◆ **Source document**
★ ★ ★ ★ ★

A popular saying around those parts of the internet is “hear me out”, which is usually said in regards to a person who others may deem undesirable. “Hear me out” posts are almost always replied to with laughing comments or the over analyzation of a woman’s appearance. This behavior has become quickly engrained in Gen Z’s outlook on how beauty contributes to a person’s worth.
Online negativity doesn’t just stop there. Young women seem to become more and more dangerously obsessed with erasing physical flaws of all sorts in recent years. I have personally noticed the shift in girls my age creating solutions for insecurities that didn’t exist a month ago through what is branded as self care. It feels like every week there’s a new viral product invented to change things about a person that are completely natural. I don’t worry myself with these things because I already feel like a lost cause visually, but it hurts to see my own generation grow consumed by vanity. As a direct result not only have I been picked on for my looks by boys, but young women too. It feels like the “girls support girls” narrative doesn’t apply to me when I have to experience popular girls calling me “bestie” and giggling to their friends about me, based solely on first impressions. So in totality, not only are high schoolers fully comfortable judging you on appearances, consumerism in regards to beauty standards is skyrocketing. This attitude is only going to get more dangerous as general beauty ideals are regressing from what we grew up with.
In the 2010’s there was a shift toward body diversity, mainly focused on embracing a fuller figure. Now it’s 2025 and “heroin chic” is clawing its way back into relevance. This term refers to the alarmingly thin standard for women in the late 20th and early 21st century. I, being 18 years old, missed out on a lot of this era, but still experienced the lingering effects. There’s this distinct memory that nags at me of my very young self watching “America’s Next Top Model” with my mom and thinking to myself: “I hope I’m skinny when I’m older”.
I don’t like to dwell on that memory too much because I know if my younger self could see me today she would be disappointed. That’s not an easy feeling to cope with. Most of all, that memory reminds me of how hard I am on myself. It’s second nature to hate yourself and the way you look, to self loathe and obsess over your appearance, but it’s hard to feel that way about a child. The thought of telling my child self these things is horrifying and really puts everything into perspective. After realizations like this it really gets me thinking: “Why do I care so much?”
Yes, the way I look has real effects on my everyday life and has changed me negatively, but at the end of the day a human’s body is just the vessel for their spirit. There is no reason that my body or my face should define who I am as a person. Truthfully, the worst part of being ugly may be the guilt that seems misplaced but feels inescapable. There are so many worse things happening in my life and the world, and yet I care so much about my looks. Although my “ugliness” has real consequences, at the end of the day beauty standards are fickle and completely made up.
Because the concept of beauty as we know it today is man-made, it has changed significantly throughout history. One of the most comforting things for me in regards to coping with my looks is the fact that I was the standard at some point. When revisiting old statues and paintings of goddesses such as Aphrodite, she notably resembles me more than she does an Instagram model. I’ve even noticed that sometimes, just every once in a while, I’ll catch a glimpse of myself in the mirror before bed and actually feel pretty. Notably, this only ever occurs when I’m completely alone, which further confirms for me that the negative effects of me being unattractive are real, but undoubtedly the consequence of a social problem that everyone falls victim to.
I don’t think I’ll ever not feel ugly, but the average, conventionally attractive person won’t always feel pretty either. So if this feeling of inadequacy is universal then how come people who look like me still get consistently mistreated?

★ ★ ★ ★ ★

Reproduce the passage of the essay on beauty standards that begins with the words containing "Yes, the way" and ends with "completely made up.", without changing anything.

◆ **Dataset content**
★ ★ ★ ★ ★

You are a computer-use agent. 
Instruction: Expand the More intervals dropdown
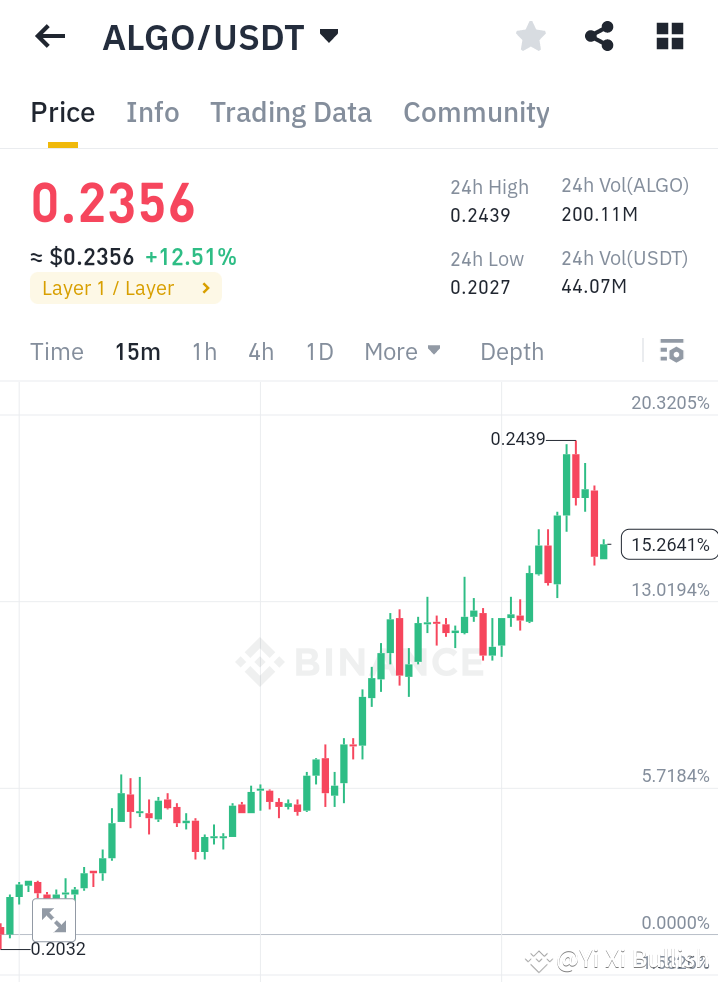401,351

★ ★ ★ ★ ★

◆ **Answer space**
Yes, the way I look has real effects on my everyday life and has changed me negatively, but at the end of the day a human’s body is just the vessel for their spirit. There is no reason that my body or my face should define who I am as a person. Truthfully, the worst part of being ugly may be the guilt that seems misplaced but feels inescapable. There are so many worse things happening in my life and the world, and yet I care so much about my looks. Although my “ugliness” has real consequences, at the end of the day beauty standards are fickle and completely made up.